В общем, Иванов отправил Лизу на базу — за зарплатой, аппаратурой и дополнительным оборудованием. В настоящий момент Глебыч уже посадил даму на вечерний автобус до Моздока. Переночует в представительстве, завтра с утра первым же бортом улетит на базу.
— Это все?
— Все. А у вас как там?
— А ты не у Иванова?
— Нет, я у вас в номере. Смотрю ящик, Петрушин качается.
— Чем он там качается? У нас ни одной железяки нету!
— Минуту назад отжимался от пола — по-моему, раз двести в три захода... («...триста!» — где-то на заднем плане рявкнул Петрушин. — Счетовод хренов...)... Ага, говорит — триста. Теперь пресс качает.
— У нас — глухомань. Ни фига тут нету, всех доброжелателей при поимке следует немедля расстреливать. Думаю, через часок мы к вам присоединимся. Как раз к ужину и подъедем...
* * *— Вася, а почему «вьюга»?
— Где вьюга?
— В стихотворении. «...Лишь ветер с вьюгой пляски хороводит...»
— А что, не нравится?
— Да нет, все нормально... Просто для тебя это необычно. Сюжеты у тебя, конечно, бывают очень даже притянутые за уши... Но обстановку, насколько я заметил, ты отображаешь в девственном виде, по принципу «один к одному». А тут — «вьюга». Между тем на дворе плюсовая температура, если коротко охарактеризовать погоду, это, скорее, «теплая сырая осень»...
— Да вот то-то, что она «теплая сырая», мать ее-е! — уныло буркнул Вася. — Скоро декабрь уже, а до сих пор — ни снежинки...
Местную зиму сибирский охотник Вася люто ненавидит.

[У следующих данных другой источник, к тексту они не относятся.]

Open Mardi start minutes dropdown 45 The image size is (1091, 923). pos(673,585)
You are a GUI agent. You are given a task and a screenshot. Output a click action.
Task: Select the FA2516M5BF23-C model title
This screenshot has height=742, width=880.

— Самое хреновое время года у нас — это осень и весна. Все тает, сыро, заниматься ничем нельзя — ни лето, ни зима, какое-то недоразумение. Сидишь как пень и ждешь, когда это безобразие кончится и нормальное время года начнется. Хорошо, что это недолго бывает. От силы месяц...
Вот так. А тут зимы в Васином привычном понимании нет вовсе. Есть капризное заунывное демисезонье, что длится без малого полгода, с середины октября по май месяц. Представляете, какой для Васи облом!
— Я с этой долбанутой южной погодой на лыжах ходить разучился...
Как видите, все очень сурово. Поневоле возмечтаешь о вьюге и прочих прелестях нормальной сибирской зимы...
— Внимание, — будничным тоном произнес Вася.
— Еще стих?
— На дорогу, обалдуй.
Точно, обалдуй! Или нет, не обалдуй, просто видно неважно.
На дороге — две темные тени. Неспешно двигаются от середины улицы по направлению к нашему объекту. В секторе визуального контроля образовались несколько секунд назад, если приехали, то машину оставили где-то далеко, потому что шума двигателя мы не слышали.
В том, что люди по улице идут, вроде бы ничего особенного, но это первые люди за полтора часа. До сего момента тут был полный вакуум.
— Может, местные гуляют...
— Озираются, как будто чего высматривают, — опроверг мой посыл Вася. — Словно пытаются рассмотреть номера домов...
— А в носу они не ковыряются?
— Гы-гы!
Не знаю, как можно в таких условиях разглядеть, что товарищи озираются (мы почти что в сотне метров, на весь сектор наблюдения — один полудохлый фонарь), но Васе следует верить. Он у нас ниндзя. Не такой, как все. Это типа «я художник, я так вижу». Вася многие вещи видит иначе.
Будто в подтверждение Васиных слов темные фигуры родили тонкий желтоватый лучик и принялись шарить им по нашему объекту.